Book review: The missing risk premium – Eric Falkenstein

Eric Falkenstein might be well know through his Falkenblog. Hi is an outspoken critic of “classical” finance theory, especially the CAPM and its derivatives.

His main thesis is that there is no risk premium for riskier investments.

In his new, self published book (I have read the Kindle version), he starts with the history of the CAPM (MArkowitz &Co).

He the summarizes most of the well known anomalies, which clearly contradict the efficient market /CAPM paradigm such. For me the most interesting anomalies were:

– the highest beta stocks have significantly lower than average returns
– distressed stocks (measured by Rating) have the lowest returns

In “traditional” academic theory, many of those anomalies are often related to behavioural biases, such as lottery tickets etc.

However he goes further, formulating his own theory why a risk premium does not exist. I have to admit that I read quite quickly over that one, but the issue according to him is that one should use relative utility functions instead of absolute utility functions.

At the end, he briefly discusses how one can outperform the market easily with low volatility stocks. One possibility would be minimum variance portfolios (MVP), the other a subset of an Index with stocks which have a beta of around 1.

Additionally he makes a very good point that typical pension fund asset allocation (i.e. allocating into hedgefunds to generate higher long term returns) will most likely not yield the expected results.

Summary:

+ the book is a good summary of all the current available studies which contradict the CAPM
+ he makes a good case for investing in low volatility assets, although I didn’t fully understand his theory
– what he misses in my opinion is the fact, that all this is common knowledge among value investors.

Value investing doesn’t assume efficient markets and it also ignores stock price volatility as one is concentrating on fundamentals only. So a typical value investor clearly is indifferent about stock price volatility and does not believe that more volatile stocks produce higher returns. Maybe as an academic you need a complicated formula to prove this, as a value practitioner one simply knows that “safe & cheap” stocks will outperform over time.

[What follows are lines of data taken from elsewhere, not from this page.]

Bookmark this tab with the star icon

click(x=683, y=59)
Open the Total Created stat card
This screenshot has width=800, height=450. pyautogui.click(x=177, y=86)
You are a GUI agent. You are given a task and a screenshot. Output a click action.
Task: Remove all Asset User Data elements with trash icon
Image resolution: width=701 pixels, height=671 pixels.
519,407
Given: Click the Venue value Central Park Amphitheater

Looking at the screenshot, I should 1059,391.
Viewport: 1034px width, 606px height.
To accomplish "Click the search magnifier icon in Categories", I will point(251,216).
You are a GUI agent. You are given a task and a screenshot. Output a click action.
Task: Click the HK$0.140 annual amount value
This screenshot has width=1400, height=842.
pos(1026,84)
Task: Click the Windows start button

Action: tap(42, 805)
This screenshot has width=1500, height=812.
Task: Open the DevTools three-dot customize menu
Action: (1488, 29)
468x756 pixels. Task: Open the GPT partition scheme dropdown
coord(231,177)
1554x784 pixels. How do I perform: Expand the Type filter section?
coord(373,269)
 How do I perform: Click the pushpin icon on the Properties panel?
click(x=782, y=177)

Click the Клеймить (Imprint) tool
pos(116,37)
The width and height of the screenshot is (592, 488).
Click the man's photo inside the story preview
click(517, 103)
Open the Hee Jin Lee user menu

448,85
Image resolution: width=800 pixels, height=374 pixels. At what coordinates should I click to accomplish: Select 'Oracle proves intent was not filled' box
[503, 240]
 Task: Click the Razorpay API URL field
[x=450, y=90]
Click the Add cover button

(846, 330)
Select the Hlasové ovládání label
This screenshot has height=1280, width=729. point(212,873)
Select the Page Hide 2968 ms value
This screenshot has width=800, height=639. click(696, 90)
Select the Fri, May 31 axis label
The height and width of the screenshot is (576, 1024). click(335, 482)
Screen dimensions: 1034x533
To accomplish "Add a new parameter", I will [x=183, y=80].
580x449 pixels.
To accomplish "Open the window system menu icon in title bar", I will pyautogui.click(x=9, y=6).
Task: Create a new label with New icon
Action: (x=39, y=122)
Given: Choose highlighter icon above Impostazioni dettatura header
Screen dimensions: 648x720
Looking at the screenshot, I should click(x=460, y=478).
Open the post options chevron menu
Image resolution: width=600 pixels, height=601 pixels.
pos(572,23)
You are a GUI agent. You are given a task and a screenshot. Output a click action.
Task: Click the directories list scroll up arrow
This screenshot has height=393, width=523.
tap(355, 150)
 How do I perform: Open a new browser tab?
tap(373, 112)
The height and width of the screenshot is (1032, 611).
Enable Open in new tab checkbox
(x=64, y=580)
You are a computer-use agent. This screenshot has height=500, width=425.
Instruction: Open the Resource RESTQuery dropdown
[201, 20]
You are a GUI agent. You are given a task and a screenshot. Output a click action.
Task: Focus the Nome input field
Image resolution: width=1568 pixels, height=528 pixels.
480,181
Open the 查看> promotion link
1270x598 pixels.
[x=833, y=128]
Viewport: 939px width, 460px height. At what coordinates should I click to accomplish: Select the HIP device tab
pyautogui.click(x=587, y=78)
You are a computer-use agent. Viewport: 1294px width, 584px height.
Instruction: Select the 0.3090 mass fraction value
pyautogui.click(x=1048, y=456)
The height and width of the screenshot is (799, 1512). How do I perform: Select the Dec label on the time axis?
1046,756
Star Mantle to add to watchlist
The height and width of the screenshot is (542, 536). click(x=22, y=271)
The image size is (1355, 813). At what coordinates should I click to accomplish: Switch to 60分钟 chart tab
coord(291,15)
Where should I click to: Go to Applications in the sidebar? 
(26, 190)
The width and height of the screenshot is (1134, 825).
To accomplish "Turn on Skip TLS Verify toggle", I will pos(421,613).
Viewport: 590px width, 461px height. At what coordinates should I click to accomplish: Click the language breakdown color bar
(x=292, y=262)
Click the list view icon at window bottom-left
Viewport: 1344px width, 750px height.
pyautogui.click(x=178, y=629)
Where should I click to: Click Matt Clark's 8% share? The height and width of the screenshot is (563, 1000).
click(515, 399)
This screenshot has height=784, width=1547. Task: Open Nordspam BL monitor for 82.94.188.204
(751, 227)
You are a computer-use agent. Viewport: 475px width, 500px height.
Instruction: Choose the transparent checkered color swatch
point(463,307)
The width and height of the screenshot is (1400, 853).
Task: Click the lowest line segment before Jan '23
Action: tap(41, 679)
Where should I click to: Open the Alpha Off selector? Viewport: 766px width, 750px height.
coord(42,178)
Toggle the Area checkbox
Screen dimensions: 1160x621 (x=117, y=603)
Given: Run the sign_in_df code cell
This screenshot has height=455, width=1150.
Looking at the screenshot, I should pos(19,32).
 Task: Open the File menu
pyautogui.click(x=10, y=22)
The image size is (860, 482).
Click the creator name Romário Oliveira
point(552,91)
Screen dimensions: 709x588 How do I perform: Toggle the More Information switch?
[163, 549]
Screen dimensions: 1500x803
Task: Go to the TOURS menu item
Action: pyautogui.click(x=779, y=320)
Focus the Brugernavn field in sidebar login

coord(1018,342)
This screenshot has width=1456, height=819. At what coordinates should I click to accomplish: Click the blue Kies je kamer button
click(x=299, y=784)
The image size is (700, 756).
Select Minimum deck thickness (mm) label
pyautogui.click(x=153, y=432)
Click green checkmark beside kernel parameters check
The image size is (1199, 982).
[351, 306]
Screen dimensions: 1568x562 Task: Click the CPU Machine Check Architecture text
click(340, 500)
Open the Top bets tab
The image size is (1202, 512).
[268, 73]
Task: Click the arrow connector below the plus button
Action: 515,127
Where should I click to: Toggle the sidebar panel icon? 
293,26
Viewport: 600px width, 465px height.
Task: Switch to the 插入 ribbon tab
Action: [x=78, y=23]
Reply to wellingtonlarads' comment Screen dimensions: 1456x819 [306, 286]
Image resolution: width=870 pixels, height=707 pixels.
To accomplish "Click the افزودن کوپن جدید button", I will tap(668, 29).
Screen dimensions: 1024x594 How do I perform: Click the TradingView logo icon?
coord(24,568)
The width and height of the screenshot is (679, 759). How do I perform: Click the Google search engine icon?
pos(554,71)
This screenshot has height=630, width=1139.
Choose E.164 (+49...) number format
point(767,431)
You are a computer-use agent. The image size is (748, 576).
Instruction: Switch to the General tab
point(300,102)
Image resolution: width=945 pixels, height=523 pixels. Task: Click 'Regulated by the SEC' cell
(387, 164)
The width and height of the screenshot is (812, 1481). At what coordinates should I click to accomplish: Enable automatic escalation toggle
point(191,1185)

Overall I would say for a typical value investor, you might not need to read the book. If you are more interested in general financial theory and want to have a good update of the current empirical status then it might be a good investment. The kindle version is actually quite cheap at 8 EUR or so.

For me personally, it somehow validates the result of my “boss” model. The Boss model identifies stocks with low fundamental volatility. Low fundamental volatility very often transforms into low beta, cheap valuation and high potential returns.

7 comments

  • I strongly advocate volatility and beta in a context of general market conditions. So beta in downmarkets is what I am interested in. There are these comps, look at Nemetschek for example which showed a very high beta up til early 2009 although it is a high quality / stable comp. Just one example, but illustrated how fundamental stability can be thrown overboard in the case of smallcaps whenever liquidity dries up.

  • mmi: it is interesting how perception differs. If I have a fundamentally low-volatility company, I actually really like stock vola. This allows me to buy from and sell to freaky mr market more often. I actually see vola as a positive.

    robert: I always liked the explaination that some asset classes show risk premia because they perform badly in “bad times”, i.e. stocks perform the worst when you need it the least 🙂
    Same for other strategies with a hard-to-explain risk premium, like short near-term vola / long long-term vola, credit basis, writing protective puts etc..
    You make money 90% of the time but when the party stops you get kicked out very quickly…

  • I believe you are totally right. But if you are right there is an interesting puzzle: If there is no risk premium, why do stocks better than bonds?

    In my opinion the main reason is, they do because most investors are restricted to invest in fix-income assets. Similar restrictions exist in the stock market and should create interesting anomalies. E.g. Most non-professional investors restrict themselves to invest in the commonly known stocks.

  • It depends against what you calculate your beta.
    If you employ risk management your portfolio won’t go up as high as the best index of this year, but you can have lower volatility and lower downside.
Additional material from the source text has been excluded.